Perempuan dikatakan oleh kaum feminis gelombang kedua (tahun 60-an) sebagai makhluk yang tertindas dan sub-ordinat. Dengan kata lain Fromm (2002: 174) mende­finisikan hubungan antara kaum laki-laki dan kaum perempuan adalah sebuah hubungan antara sebuah kelom­pok yang menang dengan kelompok yang dikalahkan. Menyikapi kenyataan itu maka sejumlah gerakan feminis menginginkan pengakuan yang sama, baik hak dan kesempa­tan, antara laki-laki dan perem­puan.
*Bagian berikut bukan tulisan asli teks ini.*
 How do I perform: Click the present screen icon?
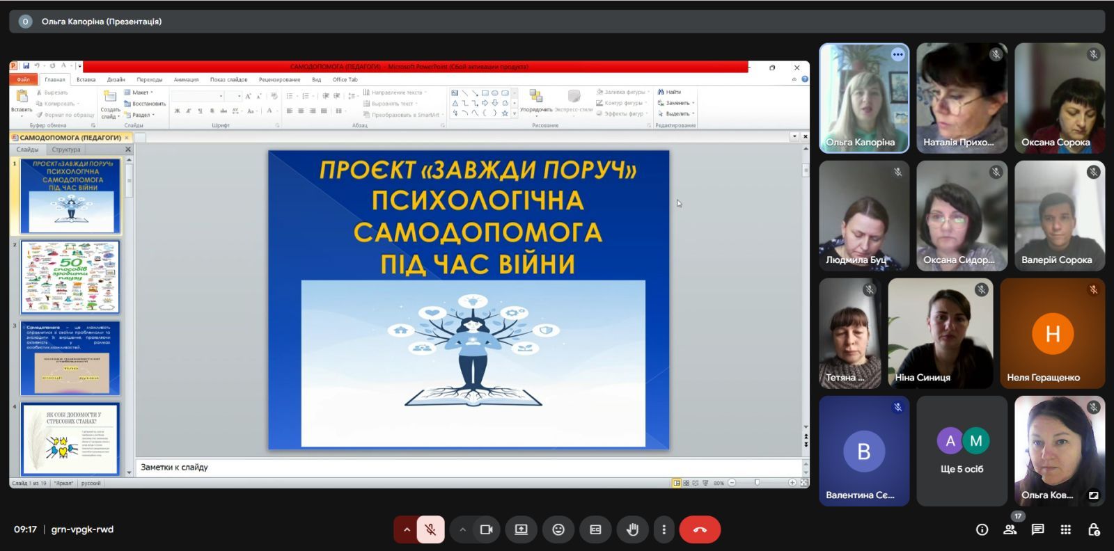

Perjuangan mereka kemudian diarahkan pada bagaimana perempuan dapat merebut ruang-ruang (publik) yang selama ini hanya ditempati kaum laki-laki. McNeil dalam Brooks (2009: 42) mengatakan:

Perempuan yang mela­hirkan feminisme gelombang kedua, dapat dianggap sebagai anak perempuan dari pence­rahan, di mana mereka dipan­dang mewarisi beberapa asumsi pencerahan. Di awal hari-hari keras pada penghujung 1960-an dan 1970-an, mereka men­cip­takan gerakan yang meme­gang janji bagi pengetahuan tentang relasi gender yang lebih baik dan meningkat, dan mela­lui pengetahuan ini—pembe­basan perempuan. Pengetahu­an dan pembebasan dianggap sebagai tujuan yang terus meningkat dan saling berhubu­ngan: sejauh perempuan mem­per­oleh pengetahuan yang lebih tentang posisi mereka di dunia, diduga bahwa kuasa mereka untuk mentransfor­masikan posisi mereka akan meningkat selaras dengan hal tersebut.

Brooks (2009: 42) menje­laskan bahwa strategi kunci yang dipakai oleh feminis pada gelombang kedua ini dirancang untuk mengungkap sifat dasar patriarki dan penindasan serta untuk membangun ruang-ruang khusus bagi perempuan.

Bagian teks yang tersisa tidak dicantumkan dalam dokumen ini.